Most of the province began stage two earlier this month, reopening restaurant and bar patios, along with personal care services like hair salons, which were shuttered in mid-March as the COVID-19 pandemic took hold. Toronto, the Peel region and Windsor-Essex were left out, however, and have remained in the first stage.

Starting Friday, Toronto and Peel can ease a long list of restrictions, though Ford said residents must still practice physical distancing.

"We’re winning the fight, but it’s not over," Ford said at his daily COVID-19 update.

Transmission of COVID-19 in Toronto and Peel appears to be dropping, Ford added, and those regions have managed to keep testing numbers high while leaving hospital capacity open.

Meanwhile, new cases in Ontario have been on the decline for several weeks, with the province reporting 161 new cases — the lowest number seen since late March — even as testing numbers remain above the target of 20,000 per day.

Joe Cressy, a Toronto city councillor and chair of the city's board of health, said he was optimistic about the reopening but cautioned that "we are not out of the woods yet." Until there's a vaccine, he said in a statement, risk remains.

"We will experience new outbreaks, and we will, sadly, see deaths," he said. "This is inevitable."

Windsor-Essex is now the only region to remain at stage one.

Health Minister Christine Elliott has previously said the area had to wait longer because it's close to the Canada-United States border, where workers transporting essential goods continue to go back and forth.

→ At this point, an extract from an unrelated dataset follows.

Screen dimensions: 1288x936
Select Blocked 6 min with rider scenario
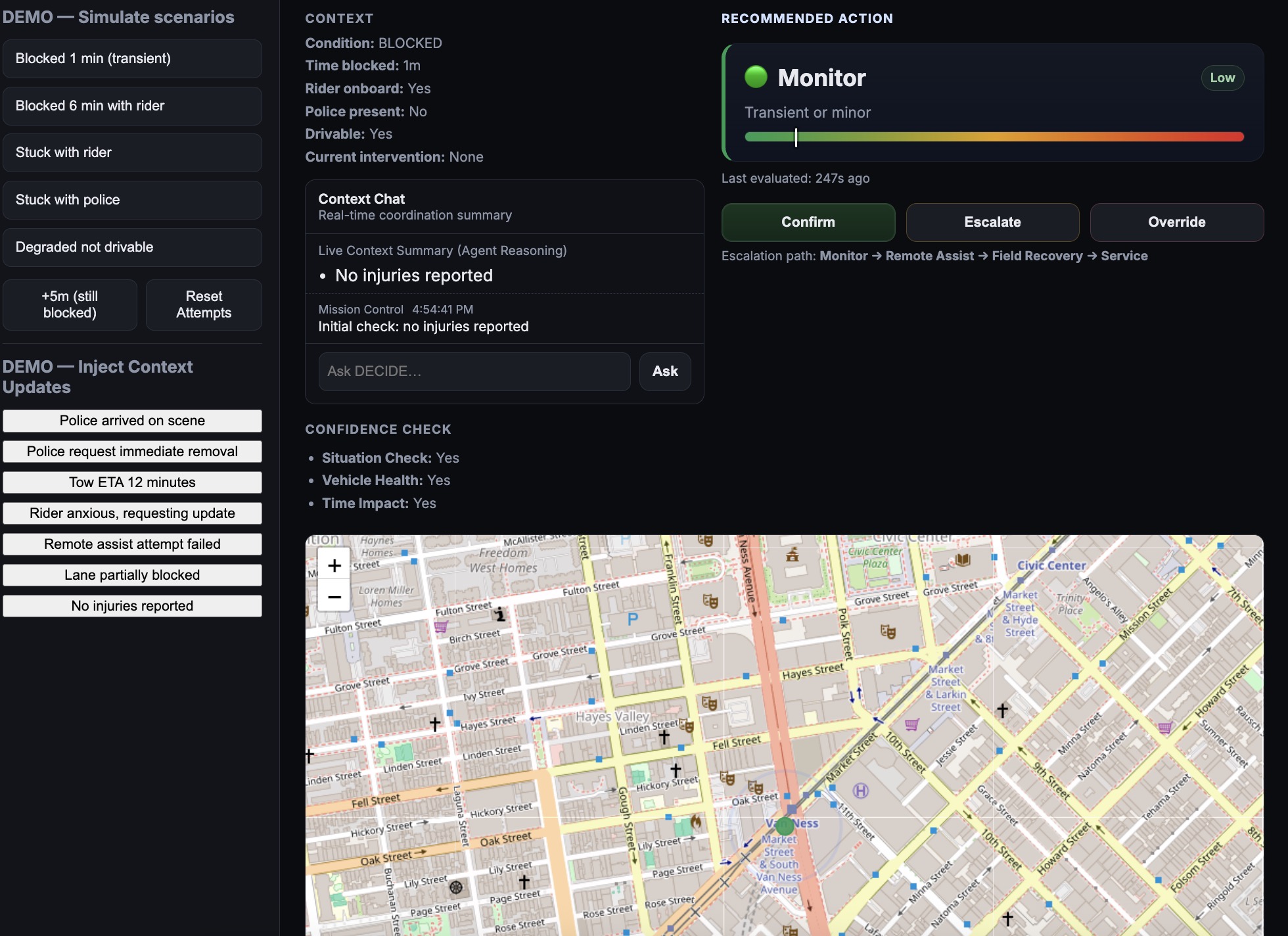(132, 106)
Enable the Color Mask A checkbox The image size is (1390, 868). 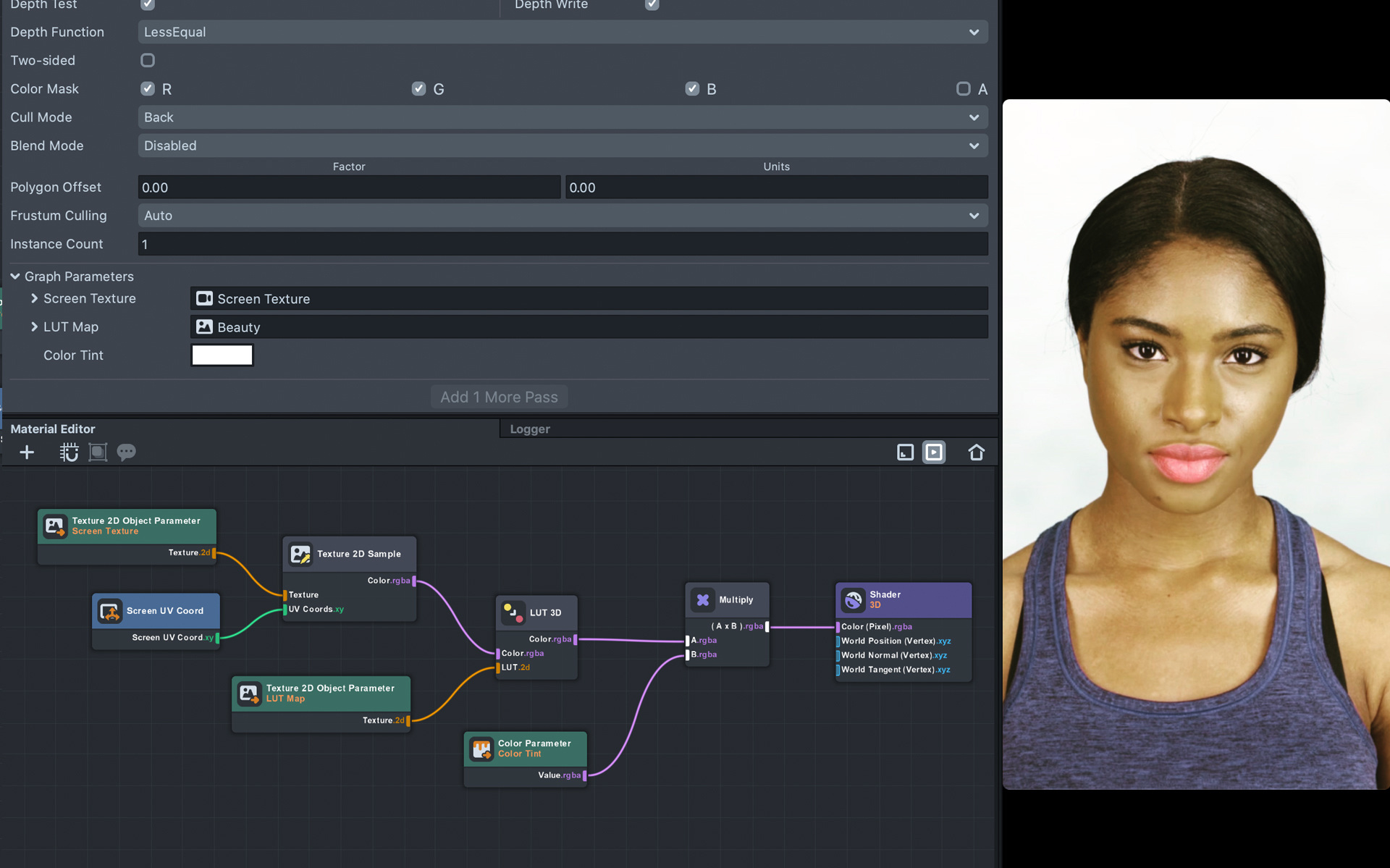point(963,88)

And in recent days, the region has struggled to manage a spike in cases among foreign workers, who often live in close quarters that allow the virus to spread easily.

"The threat of this virus in Windsor-Essex is still too great," Ford said.

Toronto and Peel are entering stage two of Ontario's COVID-19 reopening on Wednesday. #onpoli

The province and the federal government will begin joint inspections of farms with temporary foreign workers, Labour Minister Monte McNaughton said. Ford blamed the jump in cases on farmers, who he said "aren't cooperating."

"They aren't sending out the people to get tested," he said. "It is not fair to the people of Windsor."

Editor's Note: This story was updated at 2:28 p.m. to include more details from the announcement.